In order to make American soccer better, Crowley argues, you have to recognize its malleability. Perpetual reinvention isn’t just natural but necessary, just as Foursquare has remade itself from a social app to one that recommends places to go and things to do, and a company that provides location data and patterns for companies like Uber and Airbnb.

American pro soccer is in constant flux. Just this winter, the second-tier North American Soccer League nearly went out of business and the United States Soccer Federation finally gave in and elevated the United Soccer League from Division 3 to Division 2 status. Not that this matters much, since there’s no movement for teams between the tiers anyway. It’s mostly branding and artifice.

But it’s easy to forget that the top league, MLS, is only 21 years old and that it only really took off in recent seasons.

“Some of these big changes only started to happen in the last six to eight years,” Crowley said. “When you start thinking about where we could be in five years, whatever you can imagine you can go and build.”

The construction of his own team is complete. And in its wake may follow others. A new NPSL team in North Carolina, Asheville City, told him he and his Medium guides-cum-manifestos had inspired them to get started. Crowley says that in the last six months, he’s spoken to two dozen or so groups of people who were thinking of starting a team. Some will take the leap; others won’t. Either way, he’ll talk to them all. And at least one new team has gotten started, adding another place for serious American soccer prospects to play. An avalanche starts with a just a few rocks.

“Can you take a team, and if you do it right, can you drop it in an area and make soccer fans where soccer fans didn’t exist before?” Crowley asked rhetorically. “I think we’re finding that the answer is yes.

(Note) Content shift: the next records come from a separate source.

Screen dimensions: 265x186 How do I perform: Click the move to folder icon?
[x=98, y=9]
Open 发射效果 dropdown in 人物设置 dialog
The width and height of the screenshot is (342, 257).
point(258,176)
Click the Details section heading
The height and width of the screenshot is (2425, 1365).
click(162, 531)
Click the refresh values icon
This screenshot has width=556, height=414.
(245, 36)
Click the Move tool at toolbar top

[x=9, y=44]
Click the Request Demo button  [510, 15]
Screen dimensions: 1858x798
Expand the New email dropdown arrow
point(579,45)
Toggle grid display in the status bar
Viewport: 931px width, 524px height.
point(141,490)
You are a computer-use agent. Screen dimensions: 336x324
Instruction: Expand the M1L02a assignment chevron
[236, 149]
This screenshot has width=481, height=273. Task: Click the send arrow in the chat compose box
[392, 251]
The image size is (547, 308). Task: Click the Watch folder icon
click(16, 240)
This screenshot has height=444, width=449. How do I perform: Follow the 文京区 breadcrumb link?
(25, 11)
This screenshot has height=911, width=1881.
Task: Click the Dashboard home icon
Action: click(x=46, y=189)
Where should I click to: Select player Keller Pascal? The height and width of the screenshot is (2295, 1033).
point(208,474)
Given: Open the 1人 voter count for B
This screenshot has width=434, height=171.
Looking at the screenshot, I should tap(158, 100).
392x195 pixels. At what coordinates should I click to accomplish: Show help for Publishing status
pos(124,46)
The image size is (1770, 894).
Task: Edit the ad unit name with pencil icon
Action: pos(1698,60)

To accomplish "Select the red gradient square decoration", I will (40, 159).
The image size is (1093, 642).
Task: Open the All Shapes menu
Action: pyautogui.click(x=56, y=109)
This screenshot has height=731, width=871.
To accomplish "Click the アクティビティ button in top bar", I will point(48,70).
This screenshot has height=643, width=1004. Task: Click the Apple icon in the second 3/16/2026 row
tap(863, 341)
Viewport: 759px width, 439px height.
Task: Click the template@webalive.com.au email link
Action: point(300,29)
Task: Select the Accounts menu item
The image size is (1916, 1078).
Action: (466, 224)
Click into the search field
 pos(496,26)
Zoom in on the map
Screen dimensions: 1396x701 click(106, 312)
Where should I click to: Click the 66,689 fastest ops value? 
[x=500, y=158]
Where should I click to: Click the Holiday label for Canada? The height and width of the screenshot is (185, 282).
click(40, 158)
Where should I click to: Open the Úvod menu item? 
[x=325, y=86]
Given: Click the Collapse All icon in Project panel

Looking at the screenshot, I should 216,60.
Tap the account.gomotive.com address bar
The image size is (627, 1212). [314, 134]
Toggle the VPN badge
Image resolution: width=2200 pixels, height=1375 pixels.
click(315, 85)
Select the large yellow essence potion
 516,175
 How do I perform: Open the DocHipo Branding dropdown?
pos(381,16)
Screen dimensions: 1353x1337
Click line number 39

Can that team, even if it’s amateurs, inspire kids to play and stick with the sport? And I think the answer to that is yes. If you’re transparent about the process and how hard it is, and you published a guide, would you inspire other people to do clubs? And the answer to that is yes.”

The Stockade is a proof of concept. And now it’s for others to take it and replicate it and then to improve on it. To disrupt the disruption. Because, Crowley believes, American soccer, like anything else, only gets better if you keep erasing the whiteboard.